Przypomnijmy, że do zdarzenia doszło w piątek około godziny 22. Zgodnie z wstępną oceną WUG bezpośrednią przyczyną był samoistny obwał skał, wskutek czego przysypany został 40-letni operator samojezdnych maszyn górniczych. Niestety akcja poszukiwawcza zakończyła się tragicznie – mężczyzny nie udało się uratować. Zmarły górnik był mieszkańcem Głogowa, miał 40 lat i osierocił jedno dziecko.
Śledztwo w tej sprawie rozpoczęła lubińska prokuratura. – W chwili obecnej prowadzone są czynności mające na celu ustalenie okoliczności i przebiegu wypadku oraz czy doszło do niego w wyniku niedopełnienia obowiązków przez osoby odpowiedzialne za bezpieczeństwo i higienę pracy. Po zgromadzeniu całego materiału dowodowego i po uzyskaniu ustaleń poczynionych przez Okręgowy Urząd Górniczy we Wrocławiu oraz Państwową Inspekcję Pracy będą podejmowane dalsze czynności w sprawie – informuje Magdalena Serafin, prokurator rejonowy w Lubinie.

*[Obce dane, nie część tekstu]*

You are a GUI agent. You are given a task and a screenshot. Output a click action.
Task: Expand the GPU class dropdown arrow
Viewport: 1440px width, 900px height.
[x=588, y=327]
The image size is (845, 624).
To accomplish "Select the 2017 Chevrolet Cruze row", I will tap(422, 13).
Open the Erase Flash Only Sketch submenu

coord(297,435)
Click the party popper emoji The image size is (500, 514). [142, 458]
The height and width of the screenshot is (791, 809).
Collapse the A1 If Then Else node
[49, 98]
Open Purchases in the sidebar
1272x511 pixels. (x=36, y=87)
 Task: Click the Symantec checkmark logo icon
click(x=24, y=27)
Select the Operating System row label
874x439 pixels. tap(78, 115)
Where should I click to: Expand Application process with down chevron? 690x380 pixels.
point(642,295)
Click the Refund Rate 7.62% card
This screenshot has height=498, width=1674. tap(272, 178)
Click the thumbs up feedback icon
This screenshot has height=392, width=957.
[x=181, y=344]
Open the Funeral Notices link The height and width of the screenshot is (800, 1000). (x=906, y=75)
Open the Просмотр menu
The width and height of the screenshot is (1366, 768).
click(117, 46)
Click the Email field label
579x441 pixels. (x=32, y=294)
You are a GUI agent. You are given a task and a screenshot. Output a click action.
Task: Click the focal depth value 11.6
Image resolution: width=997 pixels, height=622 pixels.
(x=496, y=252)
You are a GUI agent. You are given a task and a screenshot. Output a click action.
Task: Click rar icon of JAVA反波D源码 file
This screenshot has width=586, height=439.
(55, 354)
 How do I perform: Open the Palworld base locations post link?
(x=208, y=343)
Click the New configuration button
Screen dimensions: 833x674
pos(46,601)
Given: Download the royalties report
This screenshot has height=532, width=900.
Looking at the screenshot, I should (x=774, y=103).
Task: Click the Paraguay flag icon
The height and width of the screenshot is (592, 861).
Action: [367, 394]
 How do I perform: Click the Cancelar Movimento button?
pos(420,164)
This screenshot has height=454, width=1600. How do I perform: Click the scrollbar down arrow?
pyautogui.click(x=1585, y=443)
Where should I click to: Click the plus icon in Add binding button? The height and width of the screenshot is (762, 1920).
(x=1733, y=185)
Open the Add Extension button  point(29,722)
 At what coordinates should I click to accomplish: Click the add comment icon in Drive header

Zdaniem prokuratora, postępowanie może potrwać co najmniej kilka miesięcy. – Jeżeli stwierdzimy, że był to niezawiniony wypadek wynikający z sił fizyki i natury, to wtedy postępowanie zakończy się umorzeniem. Jeśli natomiast okaże się, że doszło do niego w wyniku zaniedbań, wówczas zostaną postawione zarzuty określonym osobom. Ale na tym etapie jest zdecydowanie za wcześnie, by o tym mówić – tłumaczy Magdalena Serafin.